OMG are you serious right now?! You can't throw out the surgeries that failed because of device failures (even the discontinued devices because all of the devices had some failure) or surgery complications just to lower the failure rates in your favor. These risks still apply, they will not magically disappear JUST because you want them to.
Quoting: Shibbal18
No that was just an aside as you tried to move from 26% failure to 15-25% failure. ACL reconstructive surgery is probably the most common surgery in the NHL I would guess, no one argues with it, so it seems like a good contrast
My original statement was 15-25% then you questioned my numbers so I provided the data saying 26% and you questioned that study saying it was a small sample size and data was irrelevant as it was 4 years old and blah blah blah. Then I provided a report that took into account 13 independent studies that looked at the mid to long term recovery rates which showed a much wider failure rate of 0-35%. I maintain that you have to toss out moth ends of the spectrum because there is absolutely no way there can be 100% success rates as all surgeries have failures. Also there is no way a doctor can have a career with a 35% failure rate, he wouldn't be able to find patients to preform surgery on with slightly over 50% success rates lol.

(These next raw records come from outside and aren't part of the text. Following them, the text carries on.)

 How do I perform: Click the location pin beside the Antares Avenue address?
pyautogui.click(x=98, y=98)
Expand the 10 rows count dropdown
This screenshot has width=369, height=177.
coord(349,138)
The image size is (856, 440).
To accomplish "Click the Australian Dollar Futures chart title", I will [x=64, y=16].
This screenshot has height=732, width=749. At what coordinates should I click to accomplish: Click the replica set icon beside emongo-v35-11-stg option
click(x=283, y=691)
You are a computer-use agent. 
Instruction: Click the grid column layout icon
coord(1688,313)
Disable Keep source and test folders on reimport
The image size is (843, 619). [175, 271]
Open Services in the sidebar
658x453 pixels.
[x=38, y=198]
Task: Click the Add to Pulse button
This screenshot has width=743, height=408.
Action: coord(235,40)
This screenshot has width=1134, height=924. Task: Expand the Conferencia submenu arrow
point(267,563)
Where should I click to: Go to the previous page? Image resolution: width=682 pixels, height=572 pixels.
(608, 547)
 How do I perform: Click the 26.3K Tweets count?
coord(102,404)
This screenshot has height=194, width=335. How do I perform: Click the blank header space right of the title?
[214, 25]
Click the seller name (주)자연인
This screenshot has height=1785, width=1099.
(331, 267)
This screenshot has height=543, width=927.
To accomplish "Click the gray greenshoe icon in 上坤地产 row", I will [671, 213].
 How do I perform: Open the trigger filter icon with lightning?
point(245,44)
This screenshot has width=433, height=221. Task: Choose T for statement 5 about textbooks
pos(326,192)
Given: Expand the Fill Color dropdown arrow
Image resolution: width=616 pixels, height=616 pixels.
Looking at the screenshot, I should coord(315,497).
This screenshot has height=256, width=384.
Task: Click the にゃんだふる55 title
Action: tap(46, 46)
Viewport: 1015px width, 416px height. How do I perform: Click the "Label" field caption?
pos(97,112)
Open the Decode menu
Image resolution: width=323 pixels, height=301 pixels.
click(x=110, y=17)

You are the one who keeps changing his narrative as you get educated on the subject. From your first comment of:
Quoting: Shibbal18
There is no risk, its not as big a deal as the rumor community has morphed it into
To your latest of:
Quoting: Shibbal18
well that 5% was a guess and it was wrong, they provided the chart (
Table 4): 134 failures out of 841 patients for a 16% failure average overall, 3 studies being omitted as they did not have that data available (one of those studies was the Meir et al. which was using a faulty device that accounted for the majority of its re-ops. That device was later discontinued). 31 of those failures were related to the physical act of the surgery (which is a risk in literally every surgery), and 23 were related to a faulty device, one such device that the article notes was discontinued. That leaves 80 patients of the 841 where the treatment itself was just a failure in alleviating the pain and increasing mobility, for a
failure rate of 9.5%. Significantly smaller failure rate on a much larger scale, proving my point that the first study was statistically irrelevant, and even this is a small sample size compared to all of the surgeries that have been preformed.
BTW even a failure rate of 9.5% means that 1 out of every 10 surgeries fail to alleviate pain or increase mobility. It's not like we are talking about 1 in 100 or 1 in 1000 failure rates here its 1 in 10. That is not "
Quoting: Shibbal18
There is no risk, its not as big a deal as the rumor community has morphed it into
" as you are trying to make it our to be.